Dataset entries

****

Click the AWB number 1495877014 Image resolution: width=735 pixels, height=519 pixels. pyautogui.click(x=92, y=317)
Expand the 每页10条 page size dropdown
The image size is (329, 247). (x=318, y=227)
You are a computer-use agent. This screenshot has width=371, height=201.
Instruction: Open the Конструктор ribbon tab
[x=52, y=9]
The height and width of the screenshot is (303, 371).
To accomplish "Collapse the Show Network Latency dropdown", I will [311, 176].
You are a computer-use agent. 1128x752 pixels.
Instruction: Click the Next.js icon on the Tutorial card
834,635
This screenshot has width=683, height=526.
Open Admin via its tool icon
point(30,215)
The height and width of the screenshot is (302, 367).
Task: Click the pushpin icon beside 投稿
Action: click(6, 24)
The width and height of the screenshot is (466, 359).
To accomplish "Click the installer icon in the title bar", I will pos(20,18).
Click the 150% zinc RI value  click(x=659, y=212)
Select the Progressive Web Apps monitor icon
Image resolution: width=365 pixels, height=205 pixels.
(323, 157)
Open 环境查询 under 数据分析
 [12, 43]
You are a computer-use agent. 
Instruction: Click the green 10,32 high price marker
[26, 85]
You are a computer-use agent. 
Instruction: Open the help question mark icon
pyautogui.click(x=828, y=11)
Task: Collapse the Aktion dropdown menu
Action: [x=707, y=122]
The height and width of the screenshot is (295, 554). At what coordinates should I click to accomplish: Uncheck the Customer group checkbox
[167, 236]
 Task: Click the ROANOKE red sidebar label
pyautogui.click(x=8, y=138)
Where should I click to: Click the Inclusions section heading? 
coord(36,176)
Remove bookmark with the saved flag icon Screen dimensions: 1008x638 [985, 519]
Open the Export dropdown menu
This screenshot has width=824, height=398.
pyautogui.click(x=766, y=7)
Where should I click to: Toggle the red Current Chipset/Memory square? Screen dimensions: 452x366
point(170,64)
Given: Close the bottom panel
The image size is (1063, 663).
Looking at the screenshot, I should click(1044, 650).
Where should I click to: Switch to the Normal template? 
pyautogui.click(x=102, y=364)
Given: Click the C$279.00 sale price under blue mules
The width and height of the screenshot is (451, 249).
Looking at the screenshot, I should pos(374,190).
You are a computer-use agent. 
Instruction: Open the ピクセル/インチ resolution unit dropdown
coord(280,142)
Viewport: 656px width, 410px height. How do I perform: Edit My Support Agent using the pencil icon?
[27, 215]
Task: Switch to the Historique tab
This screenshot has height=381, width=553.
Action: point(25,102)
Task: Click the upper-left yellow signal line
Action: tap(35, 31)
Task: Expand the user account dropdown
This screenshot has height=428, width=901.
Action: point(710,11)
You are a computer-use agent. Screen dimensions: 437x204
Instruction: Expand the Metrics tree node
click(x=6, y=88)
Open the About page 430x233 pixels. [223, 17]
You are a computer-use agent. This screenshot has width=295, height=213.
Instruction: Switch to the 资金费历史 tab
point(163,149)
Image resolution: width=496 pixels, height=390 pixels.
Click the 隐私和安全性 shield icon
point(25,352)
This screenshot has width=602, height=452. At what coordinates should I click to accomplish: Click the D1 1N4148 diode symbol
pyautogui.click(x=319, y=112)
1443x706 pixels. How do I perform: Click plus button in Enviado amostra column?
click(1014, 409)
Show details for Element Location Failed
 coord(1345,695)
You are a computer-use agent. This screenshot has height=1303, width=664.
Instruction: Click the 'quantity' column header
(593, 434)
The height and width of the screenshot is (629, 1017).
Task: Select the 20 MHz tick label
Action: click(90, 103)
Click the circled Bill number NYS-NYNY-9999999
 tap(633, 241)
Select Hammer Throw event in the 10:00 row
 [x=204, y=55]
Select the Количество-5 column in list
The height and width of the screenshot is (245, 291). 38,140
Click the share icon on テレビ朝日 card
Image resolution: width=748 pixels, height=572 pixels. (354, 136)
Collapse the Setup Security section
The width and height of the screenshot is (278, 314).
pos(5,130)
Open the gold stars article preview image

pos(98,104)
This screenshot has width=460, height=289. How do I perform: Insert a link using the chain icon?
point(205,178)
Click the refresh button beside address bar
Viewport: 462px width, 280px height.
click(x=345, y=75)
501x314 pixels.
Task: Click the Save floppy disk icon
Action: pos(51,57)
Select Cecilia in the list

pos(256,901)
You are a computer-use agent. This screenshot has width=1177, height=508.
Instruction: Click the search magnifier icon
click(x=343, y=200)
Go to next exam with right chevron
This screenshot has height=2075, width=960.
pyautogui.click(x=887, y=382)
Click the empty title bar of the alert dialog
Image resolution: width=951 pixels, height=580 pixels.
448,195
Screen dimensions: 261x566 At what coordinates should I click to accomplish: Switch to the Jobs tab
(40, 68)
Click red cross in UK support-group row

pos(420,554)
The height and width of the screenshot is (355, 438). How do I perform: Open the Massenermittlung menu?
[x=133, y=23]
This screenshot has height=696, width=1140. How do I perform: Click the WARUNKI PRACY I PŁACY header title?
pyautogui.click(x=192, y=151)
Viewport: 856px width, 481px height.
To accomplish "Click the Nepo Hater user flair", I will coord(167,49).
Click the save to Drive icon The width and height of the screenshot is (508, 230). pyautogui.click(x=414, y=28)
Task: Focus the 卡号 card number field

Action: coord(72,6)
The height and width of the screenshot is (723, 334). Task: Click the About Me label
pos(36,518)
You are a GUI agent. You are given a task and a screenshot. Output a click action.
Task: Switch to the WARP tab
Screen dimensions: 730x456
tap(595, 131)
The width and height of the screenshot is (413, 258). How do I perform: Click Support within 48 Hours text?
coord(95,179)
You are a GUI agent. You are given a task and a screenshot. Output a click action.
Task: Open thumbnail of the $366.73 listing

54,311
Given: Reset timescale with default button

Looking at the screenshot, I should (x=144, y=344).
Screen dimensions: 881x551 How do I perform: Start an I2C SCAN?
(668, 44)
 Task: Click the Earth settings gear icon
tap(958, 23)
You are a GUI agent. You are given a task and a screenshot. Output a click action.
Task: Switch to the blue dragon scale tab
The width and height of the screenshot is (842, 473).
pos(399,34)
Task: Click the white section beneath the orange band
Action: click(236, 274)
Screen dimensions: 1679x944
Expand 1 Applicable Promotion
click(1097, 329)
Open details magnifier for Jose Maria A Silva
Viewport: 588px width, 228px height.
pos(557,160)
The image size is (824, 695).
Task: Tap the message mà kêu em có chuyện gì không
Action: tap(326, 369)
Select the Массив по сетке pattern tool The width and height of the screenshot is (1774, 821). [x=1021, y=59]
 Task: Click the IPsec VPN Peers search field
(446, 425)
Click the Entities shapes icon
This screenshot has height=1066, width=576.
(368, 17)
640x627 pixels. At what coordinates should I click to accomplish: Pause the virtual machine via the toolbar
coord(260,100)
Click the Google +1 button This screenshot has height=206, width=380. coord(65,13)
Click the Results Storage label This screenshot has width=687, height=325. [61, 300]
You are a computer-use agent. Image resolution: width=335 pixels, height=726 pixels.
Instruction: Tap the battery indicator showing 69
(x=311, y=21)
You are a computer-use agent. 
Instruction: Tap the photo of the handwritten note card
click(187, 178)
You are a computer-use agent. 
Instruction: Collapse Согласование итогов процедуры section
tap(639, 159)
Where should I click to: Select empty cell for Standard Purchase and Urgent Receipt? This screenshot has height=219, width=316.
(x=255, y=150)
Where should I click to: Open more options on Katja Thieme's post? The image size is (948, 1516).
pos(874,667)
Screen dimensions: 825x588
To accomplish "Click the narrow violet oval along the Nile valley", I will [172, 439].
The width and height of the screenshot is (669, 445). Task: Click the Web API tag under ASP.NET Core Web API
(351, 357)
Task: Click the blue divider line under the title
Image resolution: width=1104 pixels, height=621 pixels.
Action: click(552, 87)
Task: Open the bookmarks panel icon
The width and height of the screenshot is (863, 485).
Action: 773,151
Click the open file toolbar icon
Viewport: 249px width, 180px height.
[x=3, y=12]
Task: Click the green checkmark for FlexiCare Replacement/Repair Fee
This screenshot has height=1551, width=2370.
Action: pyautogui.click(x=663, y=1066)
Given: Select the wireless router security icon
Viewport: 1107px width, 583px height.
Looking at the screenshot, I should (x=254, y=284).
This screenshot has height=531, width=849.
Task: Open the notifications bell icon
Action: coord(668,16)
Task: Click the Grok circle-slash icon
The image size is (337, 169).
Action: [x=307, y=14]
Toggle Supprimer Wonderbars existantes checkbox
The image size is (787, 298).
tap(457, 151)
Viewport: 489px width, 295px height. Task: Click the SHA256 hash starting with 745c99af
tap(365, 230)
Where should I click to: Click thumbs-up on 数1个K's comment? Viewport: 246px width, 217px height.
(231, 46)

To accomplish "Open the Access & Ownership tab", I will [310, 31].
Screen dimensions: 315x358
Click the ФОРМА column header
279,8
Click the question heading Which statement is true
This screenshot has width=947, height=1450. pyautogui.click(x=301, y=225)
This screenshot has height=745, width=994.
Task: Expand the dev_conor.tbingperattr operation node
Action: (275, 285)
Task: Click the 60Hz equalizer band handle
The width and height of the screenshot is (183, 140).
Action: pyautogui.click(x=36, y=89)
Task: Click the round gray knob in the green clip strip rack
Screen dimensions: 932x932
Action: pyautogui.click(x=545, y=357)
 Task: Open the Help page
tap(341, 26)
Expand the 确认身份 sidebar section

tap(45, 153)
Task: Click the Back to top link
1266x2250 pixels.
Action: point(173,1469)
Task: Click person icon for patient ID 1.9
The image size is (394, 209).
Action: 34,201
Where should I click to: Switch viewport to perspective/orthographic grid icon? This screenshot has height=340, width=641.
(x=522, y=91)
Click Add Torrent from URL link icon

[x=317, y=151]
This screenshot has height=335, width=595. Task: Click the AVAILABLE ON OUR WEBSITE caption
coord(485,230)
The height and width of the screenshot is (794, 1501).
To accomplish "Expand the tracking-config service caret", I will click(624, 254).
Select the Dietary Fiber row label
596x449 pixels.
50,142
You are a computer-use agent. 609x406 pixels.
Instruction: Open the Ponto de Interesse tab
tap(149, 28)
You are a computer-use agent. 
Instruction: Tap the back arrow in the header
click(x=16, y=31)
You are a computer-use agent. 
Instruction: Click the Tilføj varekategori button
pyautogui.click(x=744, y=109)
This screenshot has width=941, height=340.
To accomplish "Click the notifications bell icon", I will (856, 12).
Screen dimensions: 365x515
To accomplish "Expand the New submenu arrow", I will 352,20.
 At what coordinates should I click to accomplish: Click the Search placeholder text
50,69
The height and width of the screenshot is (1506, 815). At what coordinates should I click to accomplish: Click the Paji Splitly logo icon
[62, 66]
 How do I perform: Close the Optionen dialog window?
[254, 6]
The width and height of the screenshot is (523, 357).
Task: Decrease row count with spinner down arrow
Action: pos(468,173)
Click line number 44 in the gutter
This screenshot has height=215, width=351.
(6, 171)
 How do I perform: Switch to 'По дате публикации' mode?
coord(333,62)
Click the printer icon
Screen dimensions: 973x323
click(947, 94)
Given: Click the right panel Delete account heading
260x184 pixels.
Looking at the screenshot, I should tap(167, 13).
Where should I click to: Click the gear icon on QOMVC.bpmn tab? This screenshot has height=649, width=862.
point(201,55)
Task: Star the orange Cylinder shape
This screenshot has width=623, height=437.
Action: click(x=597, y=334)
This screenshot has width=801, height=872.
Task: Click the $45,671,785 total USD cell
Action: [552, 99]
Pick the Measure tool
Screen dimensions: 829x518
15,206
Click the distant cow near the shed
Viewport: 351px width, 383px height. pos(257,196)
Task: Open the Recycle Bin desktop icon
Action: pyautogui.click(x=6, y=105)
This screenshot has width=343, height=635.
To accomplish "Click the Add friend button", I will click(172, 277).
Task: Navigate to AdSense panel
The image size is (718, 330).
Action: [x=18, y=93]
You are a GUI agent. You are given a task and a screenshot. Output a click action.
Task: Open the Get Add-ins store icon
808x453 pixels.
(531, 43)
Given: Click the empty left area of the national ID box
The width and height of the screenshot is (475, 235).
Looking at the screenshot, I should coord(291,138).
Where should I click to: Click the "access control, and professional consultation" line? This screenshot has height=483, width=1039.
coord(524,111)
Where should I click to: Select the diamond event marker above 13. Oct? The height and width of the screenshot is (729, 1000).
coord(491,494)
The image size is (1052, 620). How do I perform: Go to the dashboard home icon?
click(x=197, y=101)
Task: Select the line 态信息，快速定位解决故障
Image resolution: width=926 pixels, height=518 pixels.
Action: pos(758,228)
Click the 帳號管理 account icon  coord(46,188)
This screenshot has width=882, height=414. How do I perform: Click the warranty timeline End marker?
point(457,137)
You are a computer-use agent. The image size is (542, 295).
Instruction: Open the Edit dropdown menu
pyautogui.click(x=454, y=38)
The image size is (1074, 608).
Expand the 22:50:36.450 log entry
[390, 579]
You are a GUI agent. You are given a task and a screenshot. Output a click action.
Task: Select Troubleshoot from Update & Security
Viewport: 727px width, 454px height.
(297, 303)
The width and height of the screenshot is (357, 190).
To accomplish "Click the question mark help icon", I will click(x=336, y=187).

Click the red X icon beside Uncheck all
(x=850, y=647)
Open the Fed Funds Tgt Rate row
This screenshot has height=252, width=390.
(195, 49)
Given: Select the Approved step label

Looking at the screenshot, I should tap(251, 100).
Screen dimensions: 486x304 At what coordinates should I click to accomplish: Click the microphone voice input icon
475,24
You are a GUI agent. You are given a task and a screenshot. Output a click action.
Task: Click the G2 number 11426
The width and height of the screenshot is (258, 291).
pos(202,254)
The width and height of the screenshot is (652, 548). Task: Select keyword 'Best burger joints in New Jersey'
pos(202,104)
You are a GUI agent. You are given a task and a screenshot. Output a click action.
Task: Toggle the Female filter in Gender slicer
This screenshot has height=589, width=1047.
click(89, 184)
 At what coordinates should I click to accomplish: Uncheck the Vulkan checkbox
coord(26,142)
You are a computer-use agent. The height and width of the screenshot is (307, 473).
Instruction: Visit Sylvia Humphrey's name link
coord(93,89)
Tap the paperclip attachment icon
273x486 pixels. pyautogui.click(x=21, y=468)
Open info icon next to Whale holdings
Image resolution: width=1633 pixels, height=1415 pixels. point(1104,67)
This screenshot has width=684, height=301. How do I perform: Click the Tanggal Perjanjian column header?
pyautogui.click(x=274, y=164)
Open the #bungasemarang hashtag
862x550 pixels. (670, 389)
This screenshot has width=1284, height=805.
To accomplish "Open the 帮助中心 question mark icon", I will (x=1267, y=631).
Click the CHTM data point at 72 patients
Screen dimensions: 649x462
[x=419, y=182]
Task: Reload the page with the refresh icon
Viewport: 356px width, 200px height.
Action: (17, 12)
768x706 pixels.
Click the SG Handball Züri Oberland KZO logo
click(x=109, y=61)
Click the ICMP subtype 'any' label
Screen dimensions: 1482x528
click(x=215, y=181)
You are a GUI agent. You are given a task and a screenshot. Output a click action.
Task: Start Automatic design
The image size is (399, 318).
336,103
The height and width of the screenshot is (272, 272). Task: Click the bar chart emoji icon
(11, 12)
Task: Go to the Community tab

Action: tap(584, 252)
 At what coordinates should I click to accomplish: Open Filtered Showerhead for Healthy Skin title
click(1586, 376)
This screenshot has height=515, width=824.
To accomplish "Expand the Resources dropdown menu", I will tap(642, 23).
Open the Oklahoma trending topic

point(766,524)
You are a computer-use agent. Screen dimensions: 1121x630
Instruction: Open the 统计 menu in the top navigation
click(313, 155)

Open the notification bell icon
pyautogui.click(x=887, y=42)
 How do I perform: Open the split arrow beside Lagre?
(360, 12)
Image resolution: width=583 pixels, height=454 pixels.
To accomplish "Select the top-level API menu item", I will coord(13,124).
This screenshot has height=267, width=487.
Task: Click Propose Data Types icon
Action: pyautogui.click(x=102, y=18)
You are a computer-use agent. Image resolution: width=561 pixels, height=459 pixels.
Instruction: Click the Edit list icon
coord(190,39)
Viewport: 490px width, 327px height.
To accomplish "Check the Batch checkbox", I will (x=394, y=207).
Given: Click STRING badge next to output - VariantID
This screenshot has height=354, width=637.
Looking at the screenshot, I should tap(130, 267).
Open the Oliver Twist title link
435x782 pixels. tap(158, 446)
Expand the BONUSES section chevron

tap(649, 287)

****

The response should consist of the number of lines in the data that hold the word "account", with nothing added.

PROBLEM SOLUTION |
3